SESSÃO NOCTURNA N.º 74 DE 21 DE AGOSTO DE 1908 9
que incidia sobre os passaportes e bilhetes de residencia passados nos governos civis e sobre os salvo conductos, vistos nos passaportes e bilhetes de residencia passados nas administrações dos concelhos - só este imposto, que Vigorou até 1907, deve, segundo os melhores cálculos, ter produzido para cima de 25 contos de réis.
Mas ha mais.
O Estado, que apanha aquella receita, tratou de a devorar ou de a dar a comer á turba famélica, real ou plebeia, que lhes pedia adeantamentos illegaes, deixando perder todas as occasioes de com vantagens economicas a applicar para o fim a que tinha sido destinada.
Assim, a mesa da Santa Casa da Misericordia do Porto, numa representação dirigida ao Rei, em 14 de fevereiro de 1902, pedia ao Estado que lhe entregasse a quantia de 100 contos de réis, que devia ser o custo do asylo para 200 internados, a que refere o n.° 4.° do artigo 2.° da lei de 1889, dando ella para isso um vasto e hygienico terreno de que dispunha.
Se o Estado tivesse annuido a este honrado pedido, acceitando tão generosa offerta, as vantagens seriam enormes.
Não só pelos 100 contos de réis se podia fazer um edificio melhor do que em qualquer parte, porque, na vasta cerca que a Misericordia offerecia, havia uma pedreira e um pinhal, mas ainda o Estado lucrava immensamente, porque a cargo da Santa Casa ficava a administração e a sustentação dos 200 asylados.
Não falando, é claro, em que a Santa Casa, dirigindo a construccão, applicaria, bem melhor os 100 contos de réis do que o Estado o faria, porque, como é sabido, as obras que este dirige, feitas á barba longa, levam sempre rios de dinheiro.
O meu amigo, e nosso illustre collega nesta Camara, Sr.
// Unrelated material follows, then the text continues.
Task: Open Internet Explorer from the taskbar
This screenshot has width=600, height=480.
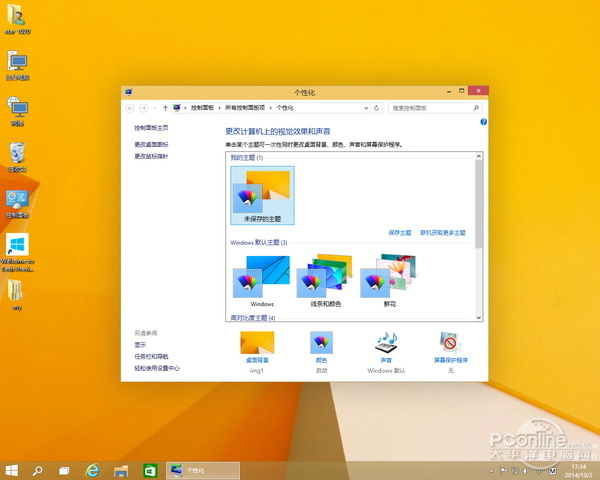Action: [93, 469]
Adriano Anthero, que é um espirito brilhante e alevantado, já sobre o mesmo assunto, nesta Camara, fez considerações de valor. Não é preciso que eu me explane mais.
No entanto fique este ponto assente: a honrada Misericordia do Porto, cuja seriedade de processos tem por si uma antiga e solida reputação, fez este valioso offerecimento ao Estado, que o não quis acceitar.
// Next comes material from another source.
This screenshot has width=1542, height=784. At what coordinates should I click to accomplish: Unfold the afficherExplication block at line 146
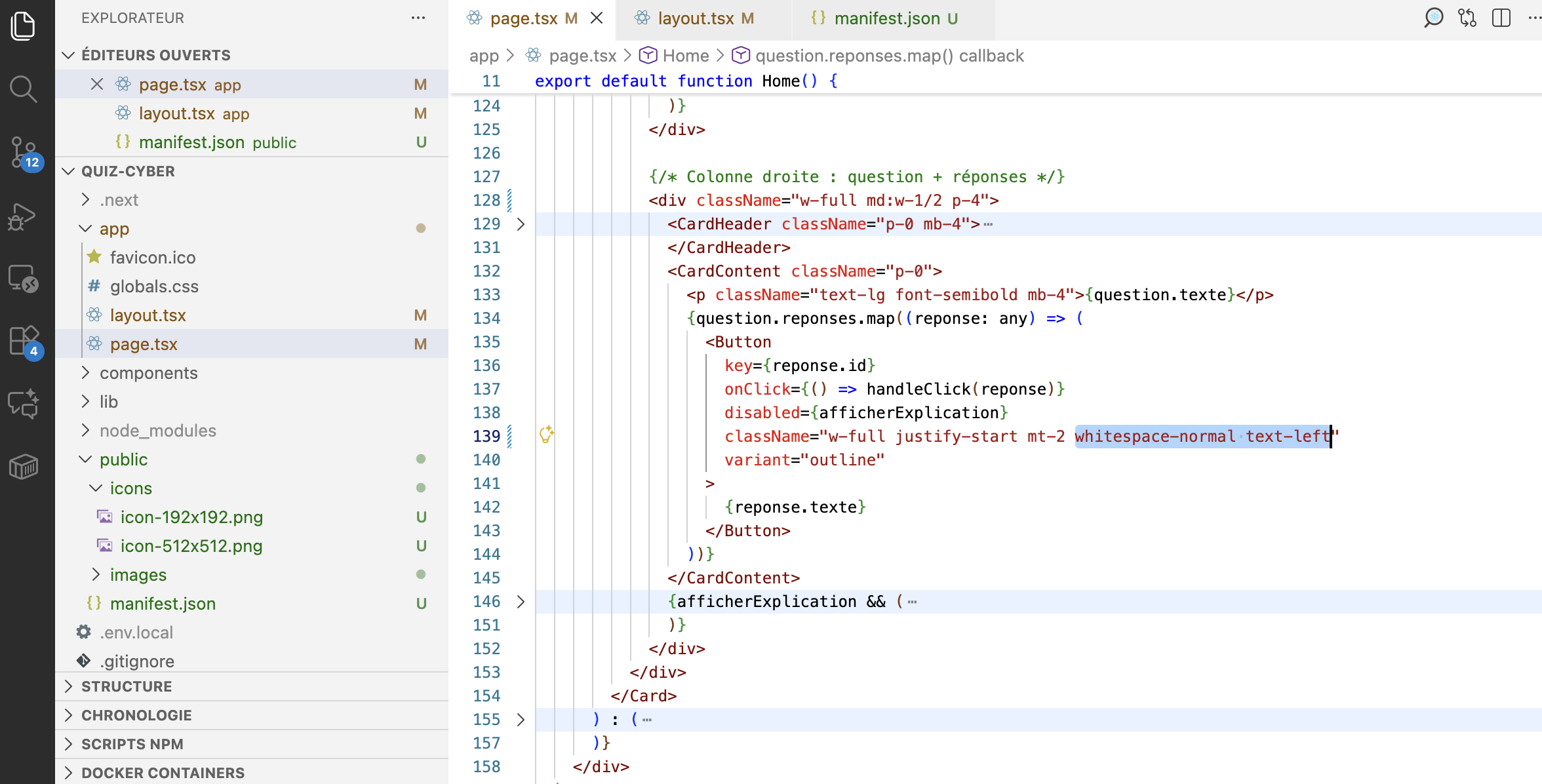(x=521, y=602)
Mas ao menos terá o Estado guardado com zelo e lisura o dinheiro arrecadado? Não se sabe, mas crê se que não. Depois de muito investigar e esquadrinhar apenas descobri cousas que são altamente irregulares. Quanto ao resto, porem nada apurei.
Demais, como o dinheiro não foi empregado nos edificios que foram determinados por lei, era de suppor que levasse caminho, por não ser crivei que, em epoca de adiantamentos, se conservasse em pé de meia.
O decreto de 22 de junho de 1898 determina que o Hospital de Riihafolles, sob a administração do Hospital de S. José e Annexos, seja considerado desde 1 de julho de 1892, para os effeitos do disposto no § unico do artigo 1.° da carta de lei de 4 de julho de 1889, como o estabelecimento instituido em Lisboa pela mesma lei para a hospitalização dos alienados dos districtos do sul do reino e do districto do Funchal.
Esta lei foi arrancada ao Parlamento, que a votou sem pensar no que fazia.
Sendo assim, é de crer que alguma da receita colhida pela lei de 1889 fosse applicada a Riihafolles. Mas de que forma?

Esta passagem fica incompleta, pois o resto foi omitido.